Claire Bloom at 90: a phenomenal actor with poise, spirit and steel

The star’s long career, from her stage debut at 15 to her film, TV and literary success, reveals a shrewd talent who has risen to many a challenge

Claire Bloom, photographed in 2016.
‘High creative aspirations’ … Claire Bloom, photographed in 2016. Photograph: Sarah Lee/the Guardian
‘High creative aspirations’ … Claire Bloom, photographed in 2016. Photograph: Sarah Lee/the Guardian
Michael Billington

Last modified on Mon 15 Feb 2021 04.22 EST

Acting must be the best rejuvenation pill on the market. If you want proof, you have only to look at the extraordinary, long-lasting career of Claire Bloom, who, somewhat incredibly, turns 90 on 15 February. She made her stage debut at the age of 15, became globally famous at 20 playing opposite Charlie Chaplin in Limelight and, in recent years, has been seen in numerous films, including The King’s Speech, and on television in Stephen Poliakoff’s Summer of Rockets. To be famous young and still working 70 years later shows not just stamina and dedication but genuine, enduring talent.

I have only met Claire Bloom once and was awestruck by her beauty. But beauty will only take one so far as an actor and from the outset Bloom clearly had enormous power in reserve: when she played Ophelia at Stratford in 1948 – opposite the alternating, radically different Hamlets of Paul Scofield and Robert Helpmann – Kenneth Tynan observed how the words “If-thou-hadst-not-come-to-my-bed” were “isolated and driven home like a coffin nail”.

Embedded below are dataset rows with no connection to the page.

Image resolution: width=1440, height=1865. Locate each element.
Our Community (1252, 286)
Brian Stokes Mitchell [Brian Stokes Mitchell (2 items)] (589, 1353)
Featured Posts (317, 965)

Bloom’s big break came when, while she was appearing on the London stage in Jean Anouilh’s Ring Round the Moon, she was invited by Chaplin to go to New York to do a screen test for Limelight: the role was that of a young dancer who is rescued from suicide by a famous clown and who, under his tutelage, slowly regains her self-confidence. After some delay, Bloom finally got the role and has recorded her surprise at Chaplin’s working methods. “Chaplin,” she said, “was the most exacting director not because he expected you to produce wonders of your own but because he expected you to follow unquestioningly his every instruction.” For an intelligent young actor with what she termed “high creative aspirations”, this must have been daunting, but her performance is much the best thing in a sentimentally melancholic movie.

Brittle hysteria … in A Doll’s House, 1973.
Brittle hysteria … in A Doll’s House, 1973. Photograph: Reg Wilson/Rex/Shutterstock

Bloom shrewdly went on to play Shakespearean lead roles at the Old Vic in the 1950s. Tynan was in raptures about her Juliet, claiming that, while the average Juliet sings the part sweetly and chants it demurely, “Miss Bloom is impatient and mettlesome, proud and defiant, and no mere blindfolded, milk-fed mite”; he went on to describe her performance as “pure gold”. While forging a career in the classics, Bloom continued to make movies, appearing in Richard III, Alexander the Great and The Brothers Karamazov. But, although she never lacked work, there was a sense that her true abilities had never been fully realised.

Far from coasting through her middle years, Bloom took on new challenges in three stage performances I was lucky enough to see. In 1973, she was Nora in Ibsen’s A Doll’s House and brought out beautifully the Viking madness of the big dance scene and the brittle hysteria induced by a life of domestic role-playing. Then in 1974 she played Blanche in A Streetcar Named Desire and conveyed to perfection a woman whose aristocratic pose conceals both a genuinely poetic soul and an emotional desperation. In 1977, she played another damaged idealist, Rebecca West, in Ibsen’s Rosmersholm, and, although I wanted a bit more crusading fervour, I would lay the blame on the production rather than the performer.

One of the great things about Bloom is that she has never stopped acting. In the 1980s she was a superbly glacial Lady Marchmain in Charles Sturridge’s TV version of Brideshead Revisited, played Joy Davidman in the original small-screen version of Shadowlands and even turned up in Woody Allen’s Crimes and Misdemeanors in which, as David Thomson wrote, “she had so little to do it was disconcerting to have her doing it”. But there was never any doubt as to her strong intelligence and independence of spirit. In 1996, she wrote a second memoir – the first was Limelight and After – significantly entitled Leaving a Doll’s House. In it she provided a candid, excoriating portrait of life with her third husband, Philip Roth, that prompted him to retaliate in one of his later fictions.

You could argue that the memoir reveals an essential truth about Bloom. She has had a hugely successful career, has fulfilled the “high creative aspirations” of her youth and at 90 is widely loved and respected. But beneath the poise and elegance there is a woman of fierce passions and finely tempered steel.